_PROBLEM TO WORK ON_
Copy out exactly the lines from the one containing "Julklappar till Pappa (1236, 1528)" to the end of the records below, both included, and nothing else.

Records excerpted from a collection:

• • • • • • •

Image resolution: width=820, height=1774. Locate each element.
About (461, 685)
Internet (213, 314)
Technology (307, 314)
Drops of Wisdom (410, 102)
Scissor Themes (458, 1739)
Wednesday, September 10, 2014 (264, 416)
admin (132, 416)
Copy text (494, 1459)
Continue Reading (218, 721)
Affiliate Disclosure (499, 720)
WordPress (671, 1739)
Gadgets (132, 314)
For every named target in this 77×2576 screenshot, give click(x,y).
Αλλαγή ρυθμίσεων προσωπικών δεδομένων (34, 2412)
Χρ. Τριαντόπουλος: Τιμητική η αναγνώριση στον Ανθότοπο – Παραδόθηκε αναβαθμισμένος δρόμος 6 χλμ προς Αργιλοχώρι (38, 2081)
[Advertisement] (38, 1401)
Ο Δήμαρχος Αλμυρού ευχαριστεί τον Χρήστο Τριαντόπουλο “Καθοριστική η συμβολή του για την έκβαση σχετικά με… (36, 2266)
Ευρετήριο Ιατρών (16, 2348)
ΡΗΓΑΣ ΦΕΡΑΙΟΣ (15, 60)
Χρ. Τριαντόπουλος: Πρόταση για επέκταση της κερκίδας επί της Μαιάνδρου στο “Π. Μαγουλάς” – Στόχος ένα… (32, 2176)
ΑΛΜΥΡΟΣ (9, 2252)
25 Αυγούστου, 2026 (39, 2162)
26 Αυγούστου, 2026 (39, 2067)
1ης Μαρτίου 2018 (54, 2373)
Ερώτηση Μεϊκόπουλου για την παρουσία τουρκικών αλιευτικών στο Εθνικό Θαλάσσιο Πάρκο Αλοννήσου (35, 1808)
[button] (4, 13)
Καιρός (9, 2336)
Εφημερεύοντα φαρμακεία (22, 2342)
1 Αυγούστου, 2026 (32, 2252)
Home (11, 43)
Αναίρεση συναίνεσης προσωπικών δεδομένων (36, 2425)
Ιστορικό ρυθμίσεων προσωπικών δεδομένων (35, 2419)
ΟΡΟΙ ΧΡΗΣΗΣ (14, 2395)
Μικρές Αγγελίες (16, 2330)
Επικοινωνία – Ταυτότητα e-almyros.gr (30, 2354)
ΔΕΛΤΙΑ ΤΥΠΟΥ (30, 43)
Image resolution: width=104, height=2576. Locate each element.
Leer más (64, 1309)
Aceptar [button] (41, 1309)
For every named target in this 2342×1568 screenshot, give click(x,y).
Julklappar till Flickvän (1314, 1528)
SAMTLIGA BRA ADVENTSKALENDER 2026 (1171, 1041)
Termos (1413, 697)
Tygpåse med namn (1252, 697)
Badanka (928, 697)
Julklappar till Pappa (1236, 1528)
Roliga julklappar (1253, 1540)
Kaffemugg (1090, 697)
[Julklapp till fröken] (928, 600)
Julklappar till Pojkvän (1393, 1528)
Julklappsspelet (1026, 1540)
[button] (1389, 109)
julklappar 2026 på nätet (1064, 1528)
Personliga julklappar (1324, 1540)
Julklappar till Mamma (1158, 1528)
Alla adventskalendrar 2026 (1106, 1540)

• • • • • • •

_SOLUTION BELOW_
Julklappar till Pappa (1236, 1528)
Roliga julklappar (1253, 1540)
Kaffemugg (1090, 697)
[Julklapp till fröken] (928, 600)
Julklappar till Pojkvän (1393, 1528)
Julklappsspelet (1026, 1540)
[button] (1389, 109)
julklappar 2026 på nätet (1064, 1528)
Personliga julklappar (1324, 1540)
Julklappar till Mamma (1158, 1528)
Alla adventskalendrar 2026 (1106, 1540)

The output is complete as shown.